#### ИСХОДНЫЙ ОТРЫВОК
>>>

Из-под одеяла неуверенно высовывается рука, и я, снова обработав руки антисептиком и надев перчатки, иду к ее кровати.

– Болит, – говорит она заглушенным одеялами высоким и страдальческим голосом.

– Живот?

– Болит, – повторяет она, и я вижу, как она кивает под одеялом.

– Я принесу тебе что-нибудь от боли, – говорю я ей.

Это один из моих излюбленных больничных эвфемизмов: я принесу тебе что-нибудь от боли. Может быть, чашечку горячего какао, плюшевого кролика со свисающими ушками, теплый компресс. Нет уж, в данном случае под чем-нибудь подразумеваются наркотики: викодин, оксикодон, дилаудид, морфин. Мы раздаем эти препараты, словно конфеты на Хэллоуин – наши пациенты нуждаются в них.

<<<

#### ЗАДАНИЕ A
Переведите на английский предложение из исходного отрывка о больнице: «Это один из моих излюбленных больничных эвфемизмов: я принесу тебе что-нибудь от боли.»
#### ЗАДАНИЕ B
Допишите исходный отрывок о больнице, начав сразу после его последнего предложения.

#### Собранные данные
>>>

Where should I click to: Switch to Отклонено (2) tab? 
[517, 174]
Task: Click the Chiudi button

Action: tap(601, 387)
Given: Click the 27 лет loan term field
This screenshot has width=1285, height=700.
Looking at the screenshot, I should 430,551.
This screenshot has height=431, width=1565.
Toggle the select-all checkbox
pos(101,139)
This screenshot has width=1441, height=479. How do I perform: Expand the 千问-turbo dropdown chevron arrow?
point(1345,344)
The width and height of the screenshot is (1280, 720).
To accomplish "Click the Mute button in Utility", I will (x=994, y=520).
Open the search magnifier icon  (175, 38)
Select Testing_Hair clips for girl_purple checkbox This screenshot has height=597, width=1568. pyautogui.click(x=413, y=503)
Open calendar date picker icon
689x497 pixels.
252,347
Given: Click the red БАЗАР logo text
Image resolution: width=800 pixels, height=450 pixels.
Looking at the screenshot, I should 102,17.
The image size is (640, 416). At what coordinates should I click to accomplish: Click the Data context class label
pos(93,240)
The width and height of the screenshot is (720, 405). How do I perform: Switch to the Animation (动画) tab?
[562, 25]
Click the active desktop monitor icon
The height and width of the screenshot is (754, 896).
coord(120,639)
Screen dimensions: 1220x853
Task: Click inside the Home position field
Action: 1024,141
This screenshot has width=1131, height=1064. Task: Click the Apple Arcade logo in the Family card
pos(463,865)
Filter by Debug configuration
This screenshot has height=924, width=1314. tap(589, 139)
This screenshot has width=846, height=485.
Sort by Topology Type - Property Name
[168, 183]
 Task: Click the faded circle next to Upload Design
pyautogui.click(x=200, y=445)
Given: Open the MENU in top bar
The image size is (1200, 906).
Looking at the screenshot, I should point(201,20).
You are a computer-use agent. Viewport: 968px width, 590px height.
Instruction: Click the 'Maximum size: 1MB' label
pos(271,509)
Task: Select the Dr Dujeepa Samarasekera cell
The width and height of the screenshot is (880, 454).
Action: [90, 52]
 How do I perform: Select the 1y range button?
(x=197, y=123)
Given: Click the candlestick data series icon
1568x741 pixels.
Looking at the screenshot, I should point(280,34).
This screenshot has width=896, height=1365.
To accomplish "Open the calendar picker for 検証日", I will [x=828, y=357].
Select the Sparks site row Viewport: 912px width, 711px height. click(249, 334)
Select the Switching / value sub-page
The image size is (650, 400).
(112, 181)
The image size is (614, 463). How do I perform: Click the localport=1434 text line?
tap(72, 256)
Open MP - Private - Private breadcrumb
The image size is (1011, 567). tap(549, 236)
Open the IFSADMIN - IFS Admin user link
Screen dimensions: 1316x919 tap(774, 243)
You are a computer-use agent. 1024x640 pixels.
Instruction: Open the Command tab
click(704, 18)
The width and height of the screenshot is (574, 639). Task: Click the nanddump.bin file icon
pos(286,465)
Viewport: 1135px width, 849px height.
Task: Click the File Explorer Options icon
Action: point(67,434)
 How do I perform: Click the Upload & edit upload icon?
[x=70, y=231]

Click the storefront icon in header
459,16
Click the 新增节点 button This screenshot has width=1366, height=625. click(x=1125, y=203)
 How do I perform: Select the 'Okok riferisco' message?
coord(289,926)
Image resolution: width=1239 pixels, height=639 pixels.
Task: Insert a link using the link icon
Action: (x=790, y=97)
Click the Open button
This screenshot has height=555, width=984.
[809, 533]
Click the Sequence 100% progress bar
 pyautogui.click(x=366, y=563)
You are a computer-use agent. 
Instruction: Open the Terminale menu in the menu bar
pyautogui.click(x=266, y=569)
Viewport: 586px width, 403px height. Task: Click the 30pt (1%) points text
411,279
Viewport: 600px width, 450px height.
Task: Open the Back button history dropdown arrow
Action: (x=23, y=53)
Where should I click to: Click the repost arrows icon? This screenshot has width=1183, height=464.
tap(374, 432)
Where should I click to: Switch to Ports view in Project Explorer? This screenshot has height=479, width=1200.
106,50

<<<

#### ОТВЕТ A
This is one of my favorite hospital euphemisms: I'll bring you something for the pain.

#### ОТВЕТ B
Выйдя из палаты Шейлы, я натыкаюсь на клинического ординатора онкологии – врача, специализирующегося на лечении рака, который проходит обучение, чтобы стать штатным врачом отделения онкологии, – он собирается зайти к ней в палату. Это добрый и толковый врач, но при необходимости принятия решения он постоянно колеблется, каким бы незначительным оно ни было. Сложно понять, связано ли это с тем, что он недостаточно уверен в себе, или же является следствием его плохого знания английского – а может быть, потому, что ему просто искренне нравится узнавать мнение медсестер. Хочется надеяться, что причина именно в этом.

– Юн Сан, – обращаюсь я к нему, и он расплывается в широкой улыбке, от которой его глаза превращаются в две маленькие щелочки. – У нее боли в животе…

– Ага, понятно, – прерывает он меня.

– Хмммм.

Он поджимает губы.

– И что вы думаете?

– Не уверена. Но ей не было ничего назначено от боли. Вы не против внутривенного дилаудида?

– Ага. Хмммм. Нет. Одна доза дилаудида, один миллиграмм – введете?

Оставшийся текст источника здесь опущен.